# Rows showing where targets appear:
================

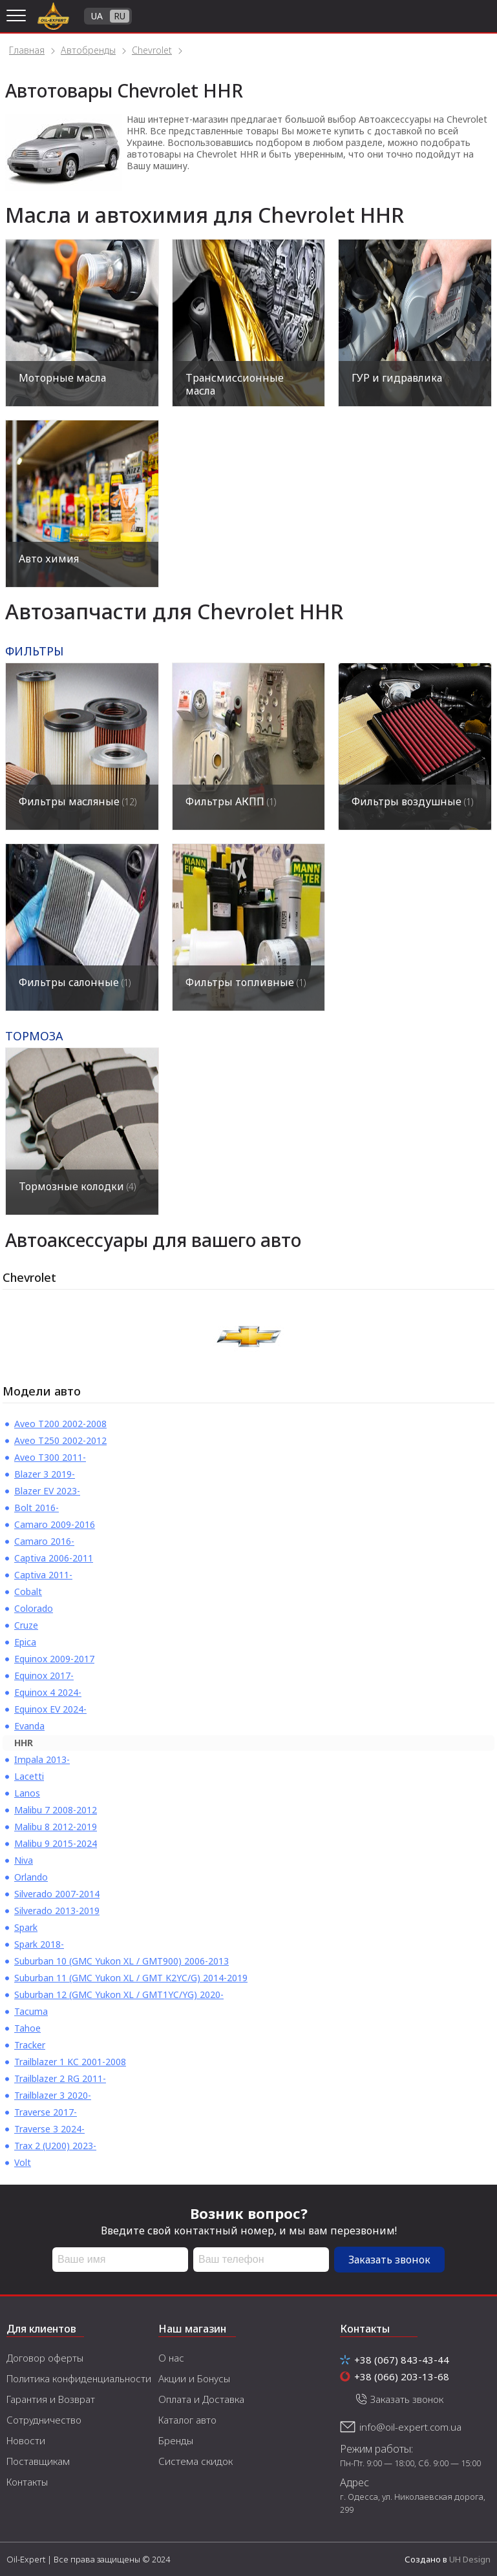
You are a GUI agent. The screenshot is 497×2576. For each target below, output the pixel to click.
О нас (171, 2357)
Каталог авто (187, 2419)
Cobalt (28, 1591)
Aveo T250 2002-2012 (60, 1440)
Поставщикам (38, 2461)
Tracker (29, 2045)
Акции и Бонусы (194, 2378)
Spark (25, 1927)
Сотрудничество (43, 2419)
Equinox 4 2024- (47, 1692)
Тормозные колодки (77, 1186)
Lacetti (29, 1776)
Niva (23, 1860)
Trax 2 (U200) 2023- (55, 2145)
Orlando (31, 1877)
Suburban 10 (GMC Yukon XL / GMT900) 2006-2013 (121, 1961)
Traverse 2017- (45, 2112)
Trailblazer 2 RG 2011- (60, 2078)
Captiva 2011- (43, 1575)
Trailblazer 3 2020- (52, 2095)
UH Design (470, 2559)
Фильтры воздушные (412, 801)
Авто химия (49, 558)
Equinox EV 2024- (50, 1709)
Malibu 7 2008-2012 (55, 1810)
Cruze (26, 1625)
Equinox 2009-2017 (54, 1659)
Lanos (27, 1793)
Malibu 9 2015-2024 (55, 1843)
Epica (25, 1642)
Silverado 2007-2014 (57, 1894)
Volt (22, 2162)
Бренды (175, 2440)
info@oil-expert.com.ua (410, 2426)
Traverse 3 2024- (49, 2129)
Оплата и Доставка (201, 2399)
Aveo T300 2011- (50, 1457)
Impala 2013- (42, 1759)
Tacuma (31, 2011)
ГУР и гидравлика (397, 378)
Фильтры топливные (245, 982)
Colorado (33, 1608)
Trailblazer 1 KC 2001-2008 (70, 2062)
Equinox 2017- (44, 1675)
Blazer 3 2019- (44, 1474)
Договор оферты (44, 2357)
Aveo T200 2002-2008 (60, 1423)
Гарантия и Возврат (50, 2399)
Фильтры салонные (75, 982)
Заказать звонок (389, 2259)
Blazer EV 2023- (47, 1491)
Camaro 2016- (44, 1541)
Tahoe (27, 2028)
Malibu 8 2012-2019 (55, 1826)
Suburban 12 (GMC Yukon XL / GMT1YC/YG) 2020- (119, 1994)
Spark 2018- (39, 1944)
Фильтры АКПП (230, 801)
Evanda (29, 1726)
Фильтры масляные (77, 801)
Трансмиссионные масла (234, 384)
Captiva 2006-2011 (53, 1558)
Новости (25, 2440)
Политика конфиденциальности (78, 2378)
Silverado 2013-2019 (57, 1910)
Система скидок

================

# SHORT PROBLEM:
Convert every line of the items above into a Markdown table with the columns "No." and "Text", numbering the lines in order and skipping any blank ones. Omit the pictures from the table.

# TASK OUTPUT:
| No. | Text |
|---|---|
| 1 | You are a GUI agent. The screenshot is 497×2576. For each target below, output the pixel to click. |
| 2 | О нас (171, 2357) |
| 3 | Каталог авто (187, 2419) |
| 4 | Cobalt (28, 1591) |
| 5 | Aveo T250 2002-2012 (60, 1440) |
| 6 | Поставщикам (38, 2461) |
| 7 | Tracker (29, 2045) |
| 8 | Акции и Бонусы (194, 2378) |
| 9 | Spark (25, 1927) |
| 10 | Сотрудничество (43, 2419) |
| 11 | Equinox 4 2024- (47, 1692) |
| 12 | Тормозные колодки (77, 1186) |
| 13 | Lacetti (29, 1776) |
| 14 | Niva (23, 1860) |
| 15 | Trax 2 (U200) 2023- (55, 2145) |
| 16 | Orlando (31, 1877) |
| 17 | Suburban 10 (GMC Yukon XL / GMT900) 2006-2013 (121, 1961) |
| 18 | Traverse 2017- (45, 2112) |
| 19 | Trailblazer 2 RG 2011- (60, 2078) |
| 20 | Captiva 2011- (43, 1575) |
| 21 | Trailblazer 3 2020- (52, 2095) |
| 22 | UH Design (470, 2559) |
| 23 | Фильтры воздушные (412, 801) |
| 24 | Авто химия (49, 558) |
| 25 | Equinox EV 2024- (50, 1709) |
| 26 | Malibu 7 2008-2012 (55, 1810) |
| 27 | Cruze (26, 1625) |
| 28 | Equinox 2009-2017 (54, 1659) |
| 29 | Lanos (27, 1793) |
| 30 | Malibu 9 2015-2024 (55, 1843) |
| 31 | Epica (25, 1642) |
| 32 | Silverado 2007-2014 (57, 1894) |
| 33 | Volt (22, 2162) |
| 34 | Бренды (175, 2440) |
| 35 | info@oil-expert.com.ua (410, 2426) |
| 36 | Traverse 3 2024- (49, 2129) |
| 37 | Оплата и Доставка (201, 2399) |
| 38 | Aveo T300 2011- (50, 1457) |
| 39 | Impala 2013- (42, 1759) |
| 40 | Tacuma (31, 2011) |
| 41 | ГУР и гидравлика (397, 378) |
| 42 | Фильтры топливные (245, 982) |
| 43 | Colorado (33, 1608) |
| 44 | Trailblazer 1 KC 2001-2008 (70, 2062) |
| 45 | Equinox 2017- (44, 1675) |
| 46 | Blazer 3 2019- (44, 1474) |
| 47 | Договор оферты (44, 2357) |
| 48 | Aveo T200 2002-2008 (60, 1423) |
| 49 | Гарантия и Возврат (50, 2399) |
| 50 | Фильтры салонные (75, 982) |
| 51 | Заказать звонок (389, 2259) |
| 52 | Blazer EV 2023- (47, 1491) |
| 53 | Camaro 2016- (44, 1541) |
| 54 | Tahoe (27, 2028) |
| 55 | Malibu 8 2012-2019 (55, 1826) |
| 56 | Suburban 12 (GMC Yukon XL / GMT1YC/YG) 2020- (119, 1994) |
| 57 | Spark 2018- (39, 1944) |
| 58 | Фильтры АКПП (230, 801) |
| 59 | Evanda (29, 1726) |
| 60 | Фильтры масляные (77, 801) |
| 61 | Трансмиссионные масла (234, 384) |
| 62 | Captiva 2006-2011 (53, 1558) |
| 63 | Новости (25, 2440) |
| 64 | Политика конфиденциальности (78, 2378) |
| 65 | Silverado 2013-2019 (57, 1910) |
| 66 | Система скидок |